Start of Document section
The Gemini is just a knock off of the Griffin. IMO.
Can't speak to the simba yet. But I hope you are buying the Griffin as you are reading this.
Every tank will have its good and bad points. I just don't care about the juice as the flavour and clouds that come are so worth it


----------



## Nightwalker (8/4/16)

And for leaks? If you wick right. None

Reactions: Agree 1


----------



## morras (8/4/16)

Thanks for all the advice , took the plunge and ordered the griffin with top air flow from Sirvape.

Time will tell if it was the right call......

Reactions: Like 2


----------



## Nightwalker (8/4/16)

morras said:


> Thanks for all the advice , took the plunge and ordered the griffin with top air flow from Sirvape.
> 
> Time will tell if it was the right call......


No. It wasn't the right call.
It was the best call. Make sure you wick her right and have fun.

Reactions: Funny 1


----------



## Lord Vetinari (8/4/16)

Nightwalker said:


> Hmmm. Crius... I'll slap that off your mod.
> Personally I'd recommend the Griffin all the way. With top airflow.
> Yes she is thirsty, but if if you want a loving girl, except some flaws. I even named my girl Lucy.
> The Gemini is just a knock off of the Griffin. IMO.
> ...


I will tell you they shouldnt be a choice. Having both there is no way I am getting rid of either. The Gemini kicks like a mule. Slightly more focused than the Griffin in flavor. Just as easy to build. MUCH better construction. But... Nothing quite as in-your-face than the Griffin. Still the most satisfying toot in the house. More low end flavor, brings out sugars a lot more. Very sweet tasting on some juices. 

Imagine a Griffin with Subtank inspired flavor and KILLER build yoi get the Gemini.

Not getting rid of either. And I want backups for both.


----------



## Lord Vetinari (8/4/16)

morras said:


> Thanks for all the advice , took the plunge and ordered the griffin with top air flow from Sirvape.
> 
> Time will tell if it was the right call......


 It is going to blow your mind.

Reactions: Like 1


----------



## JsPLAYn (10/4/16)

Sorry to hijack the thread... someone mentioned earlier and I've heard this many times before about CRIUS.. cnt do 3mm coils? .. why nt.. I only build 3id in crius and sometimes up to a 10 wrap for .62ohm which is killer in flavour 

J's saying

Sent from my SM-G900F using Tapatalk

Reactions: Agree 1


----------



## Cespian (10/4/16)

jsplayn said:


> Sorry to hijack the thread... someone mentioned earlier and I've heard this many times before about CRIUS.. cnt do 3mm coils? .. why nt.. I only build 3id in crius and sometimes up to a 10 wrap for .62ohm which is killer in flavour
> 
> J's saying
> 
> Sent from my SM-G900F using Tapatalk



Hey bud. What gauge wire are you using to achieve 10 wraps on a 3mm ID and are you making vertical or horizontal coils? I have managed to fit 6 wraps max using 24g. Claptons and Twisted (My claptons are usually 26/32 and 2 strands 24ga for twisted) I can fit 3 wraps max. Please show me because I'd love to try something different in the Crius. I dont even bother with the verticals because its way too much PT.
End of Document section
Start of Raw data
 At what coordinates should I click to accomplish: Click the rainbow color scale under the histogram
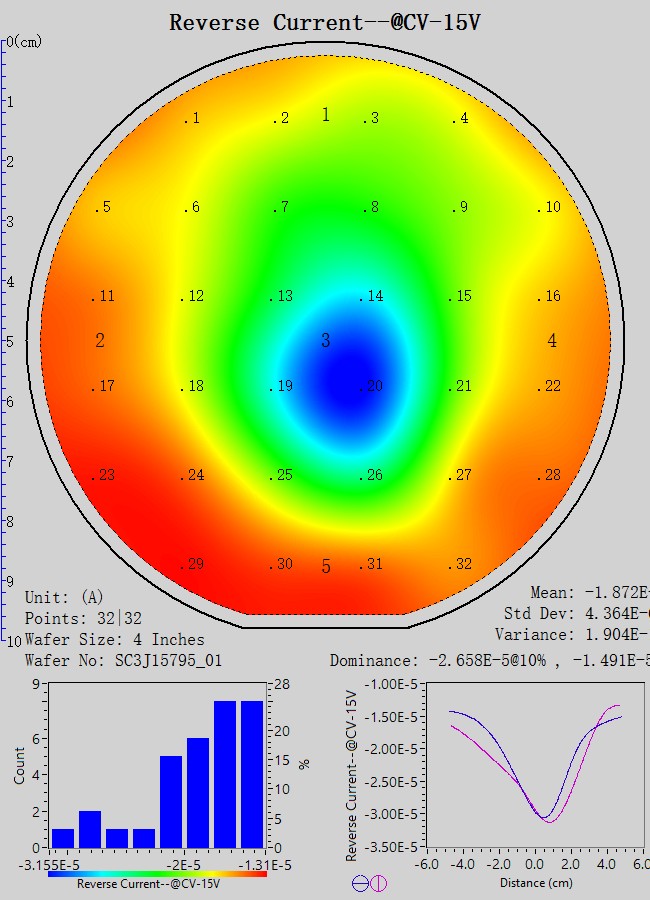pos(157,873)
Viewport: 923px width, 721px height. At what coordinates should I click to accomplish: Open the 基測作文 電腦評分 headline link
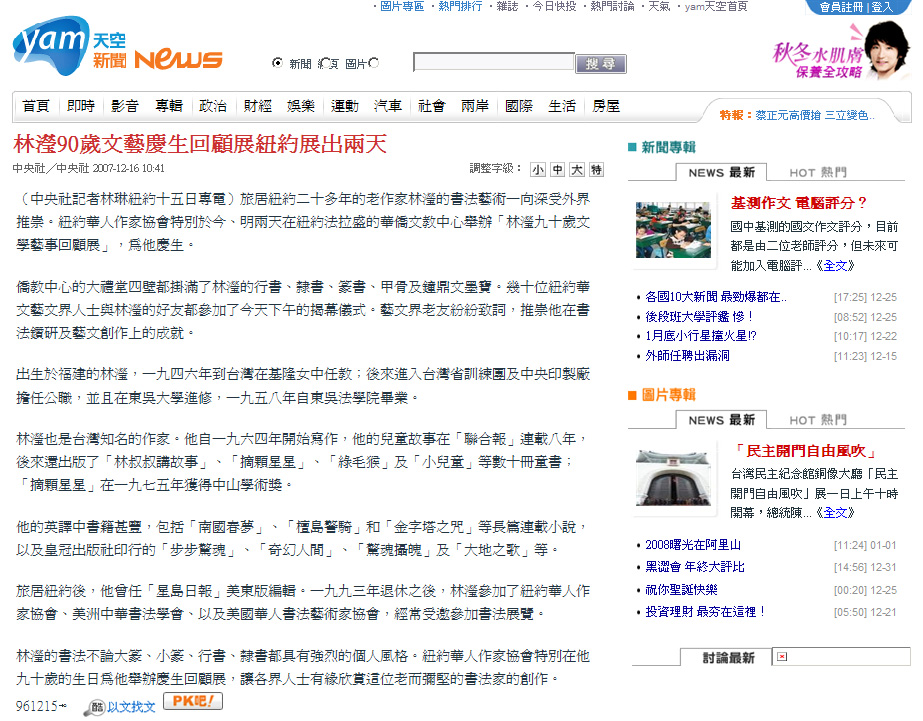pyautogui.click(x=799, y=203)
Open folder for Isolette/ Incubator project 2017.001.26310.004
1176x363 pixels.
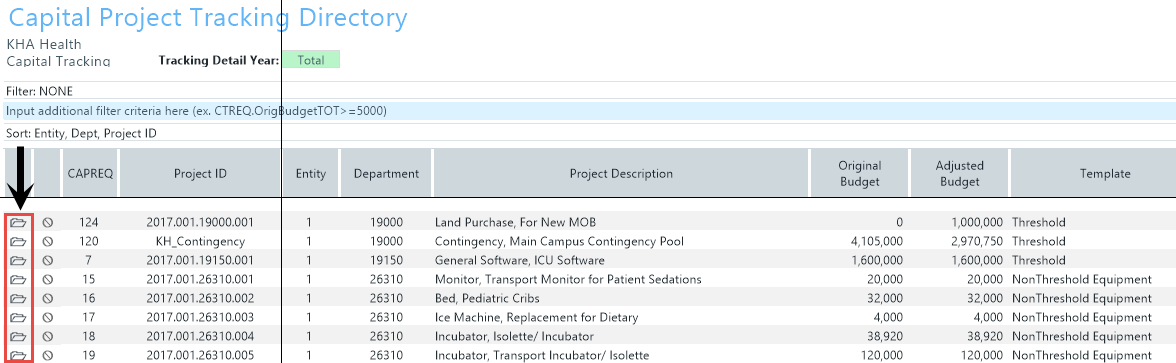[x=19, y=336]
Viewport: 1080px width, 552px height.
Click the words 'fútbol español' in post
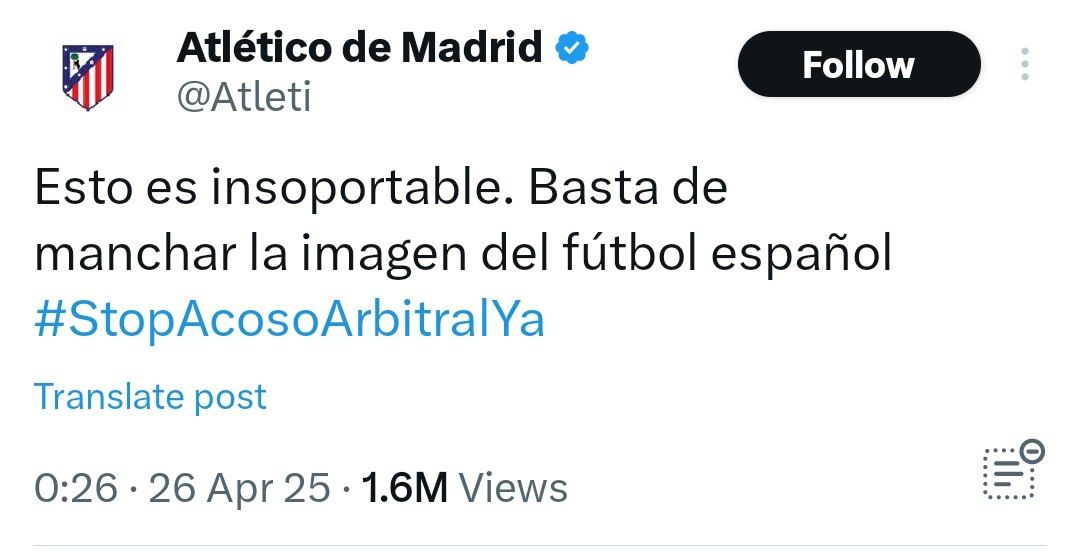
End of Raw data
» **Task A**:
Summarize the tank forum thread in three sentences.
» **Task B**:
Write the next post in the tank forum thread, following Cespian's question.
The saved entries are not needed here.

» **Response box A**:
In the tank forum thread, Nightwalker recommends the Griffin with top airflow, and morras reports ordering one from Sirvape. Lord Vetinari, who has both the Griffin and the Gemini, says he won't get rid of either, describing the Gemini as slightly more focused in flavor with much better construction and the Griffin as still the most satisfying. Cespian then asks JsPLAYn what wire gauge allows 10 wraps on a 3mm ID in the Crius and whether the coils are vertical or horizontal.

» **Response box B**:
----------



## JsPLAYn (10/4/16)

Hey I use 26g kanthal 2.4id or 3id and my common build is 8wrap on 2.4id to get .48 ohm .. I once did a 10 wrap and got .62 and it fitted and wicked perfect. I haven't tried other wire coz I'm hooked on 26g kanthal. It's very versatile 

This is my current 9 wrap 2.4id kanthal reaching 0.51 ohms









Sent from my SM-G900F using Tapatalk

Reactions: Thanks 1


----------



## JsPLAYn (10/4/16)

This is my 8 wrap 3id reaching .48ohm






As u can see the amount of space left u can throw another 2-4 wraps on there easily 

Sent from my SM-G900F using Tapatalk

Reactions: Thanks 1


----------



## JakesSA (10/4/16)

Crius FTW, smaller chambers give better flavour as the same wattage BUT at the expense of build options. Griffins are a bit 'rough' on the manufacturing side and have seen some where the 510 threading was out of spec, workable but undersized. Gemini's I will know soon but I suspect the Smok RTA G2 will give the same performance at a better price point.

Reactions: Agree 1


----------



## Christos (10/4/16)

JakesSA said:


> Crius FTW, smaller chambers give better flavour as the same wattage BUT at the expense of build options. Griffins are a bit 'rough' on the manufacturing side and have seen some where the 510 threading was out of spec, workable but undersized. Gemini's I will know soon but I suspect the Smok RTA G2 will give the same performance at a better price point.


Glad I'm not the only one hating on the griffin and it's crap quality.

Reactions: Agree 1


----------



## JakesSA (10/4/16)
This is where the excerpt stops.